I have first-hand knowledge of how such an activity can promote understanding and acceptance among students. My current student was involved in a similar workshop in his first year which concluded with the presentation of a visual response to the questions asked. The 5-minute discussion which followed allowed my student to openly discuss his Asperger’s Syndrome to the rest of the group. He typically finds it very difficult to talk about his disability, but this exercise allowed him the environment to do so.

Both examples show the importance of conversation between peers and teachers to learn more about people’s identities. Aspects of which people sometimes struggle to discuss.
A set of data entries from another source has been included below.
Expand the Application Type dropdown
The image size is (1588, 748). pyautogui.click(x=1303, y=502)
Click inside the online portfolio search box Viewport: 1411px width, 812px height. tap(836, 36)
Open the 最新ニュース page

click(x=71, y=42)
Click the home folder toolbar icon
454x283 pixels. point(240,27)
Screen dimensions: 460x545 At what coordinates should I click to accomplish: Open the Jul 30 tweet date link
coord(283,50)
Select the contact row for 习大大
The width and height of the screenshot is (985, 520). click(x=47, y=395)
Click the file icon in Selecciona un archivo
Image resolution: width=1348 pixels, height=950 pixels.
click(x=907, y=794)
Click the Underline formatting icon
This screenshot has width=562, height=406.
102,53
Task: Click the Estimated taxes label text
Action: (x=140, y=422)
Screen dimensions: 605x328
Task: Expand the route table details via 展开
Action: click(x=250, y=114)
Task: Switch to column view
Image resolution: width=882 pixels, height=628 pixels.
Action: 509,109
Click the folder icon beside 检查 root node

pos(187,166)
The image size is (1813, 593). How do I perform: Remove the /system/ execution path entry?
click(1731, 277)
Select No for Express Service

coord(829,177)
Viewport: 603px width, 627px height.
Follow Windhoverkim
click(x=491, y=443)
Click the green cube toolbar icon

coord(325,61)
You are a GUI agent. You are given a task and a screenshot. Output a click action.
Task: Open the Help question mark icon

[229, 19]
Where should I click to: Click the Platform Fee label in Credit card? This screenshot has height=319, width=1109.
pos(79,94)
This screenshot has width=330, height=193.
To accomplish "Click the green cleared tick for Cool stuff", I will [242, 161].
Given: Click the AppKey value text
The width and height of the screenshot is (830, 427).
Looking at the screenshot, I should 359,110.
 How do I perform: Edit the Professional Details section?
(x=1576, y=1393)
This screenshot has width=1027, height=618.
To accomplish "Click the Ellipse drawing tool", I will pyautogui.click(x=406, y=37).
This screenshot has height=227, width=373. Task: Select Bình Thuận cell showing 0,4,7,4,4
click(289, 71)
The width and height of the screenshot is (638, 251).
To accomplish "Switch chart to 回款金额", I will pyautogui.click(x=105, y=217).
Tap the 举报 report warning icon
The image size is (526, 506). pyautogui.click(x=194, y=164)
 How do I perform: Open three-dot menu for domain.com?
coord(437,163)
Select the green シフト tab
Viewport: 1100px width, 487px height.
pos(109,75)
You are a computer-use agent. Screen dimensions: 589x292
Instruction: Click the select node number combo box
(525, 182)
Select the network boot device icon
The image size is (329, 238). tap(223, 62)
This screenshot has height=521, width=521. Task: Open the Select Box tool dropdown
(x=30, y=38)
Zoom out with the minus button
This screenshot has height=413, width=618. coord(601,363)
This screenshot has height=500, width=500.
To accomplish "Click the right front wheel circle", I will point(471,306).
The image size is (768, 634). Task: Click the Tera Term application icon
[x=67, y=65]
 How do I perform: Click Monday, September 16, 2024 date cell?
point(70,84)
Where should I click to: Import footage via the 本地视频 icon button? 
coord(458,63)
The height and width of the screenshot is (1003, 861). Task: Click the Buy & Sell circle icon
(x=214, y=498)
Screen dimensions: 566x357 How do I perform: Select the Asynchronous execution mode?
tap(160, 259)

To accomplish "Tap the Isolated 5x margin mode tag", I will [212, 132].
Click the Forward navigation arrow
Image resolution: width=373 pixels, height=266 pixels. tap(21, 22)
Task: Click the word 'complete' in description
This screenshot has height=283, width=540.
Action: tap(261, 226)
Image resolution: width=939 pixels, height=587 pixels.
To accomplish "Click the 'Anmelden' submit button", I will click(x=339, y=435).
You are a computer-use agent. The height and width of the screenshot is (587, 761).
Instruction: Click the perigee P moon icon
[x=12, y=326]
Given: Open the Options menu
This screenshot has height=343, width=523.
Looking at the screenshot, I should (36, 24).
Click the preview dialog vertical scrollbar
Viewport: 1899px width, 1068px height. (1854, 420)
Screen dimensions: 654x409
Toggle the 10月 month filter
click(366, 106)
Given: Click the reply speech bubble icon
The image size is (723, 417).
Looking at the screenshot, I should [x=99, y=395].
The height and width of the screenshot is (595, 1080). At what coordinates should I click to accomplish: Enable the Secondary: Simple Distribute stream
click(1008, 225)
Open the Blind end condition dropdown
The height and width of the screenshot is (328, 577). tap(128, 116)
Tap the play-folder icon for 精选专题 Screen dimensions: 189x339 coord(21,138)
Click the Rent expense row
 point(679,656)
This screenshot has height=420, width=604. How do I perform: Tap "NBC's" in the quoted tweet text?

Creed Notes- Kwame Anthony Appiah.

Kwame’s theory that ‘religion is not just a matter of beliefs’ was the message that most resonated with me. Kwame explains that religion can be broken down into three sections; what you do (practice), who you do it with (community) and the body of beliefs.

I believe he is trying to teach that simply viewing a person’s religion by its beliefs can cause us to make assumptions that may not be true. Within every religion there are differing beliefs and values so we must remember to view people as individuals. Kwame enhances this theory by stating that when we focus on a person’s beliefs we overshadow the other two parts – practice and community. Each plays an equally important role in identity. Practice is passed down through family, and traditions can become part of life beyond a set of beliefs.

Kwame states: ‘When fundamentalists of religion say identity requires a set rule of beliefs or fixed readings of scripture they have fallen for the fundamental faculty’. Instead Kwame argues that religion is not simply a ‘set of rules’. Scripture is written in poetic stories that are interpreted and these interpretations change, or in some cases are completely abandoned over time. He uses the example of slavery to demonstrate this point.

Listening to Kwame’s theories has taught me how diligently we must avoid making presumptions around religion. We have a responsibility to avoid making judgments of a person based only on their religious beliefs – every person interprets faith, or lack of it, in a unique way. Taking a student’s beliefs as a means of understanding them would be misleading and damaging. We must remain conscious that religious identities have changed throughout history, as have community values. We must make sure our knowledge and understanding evolves too.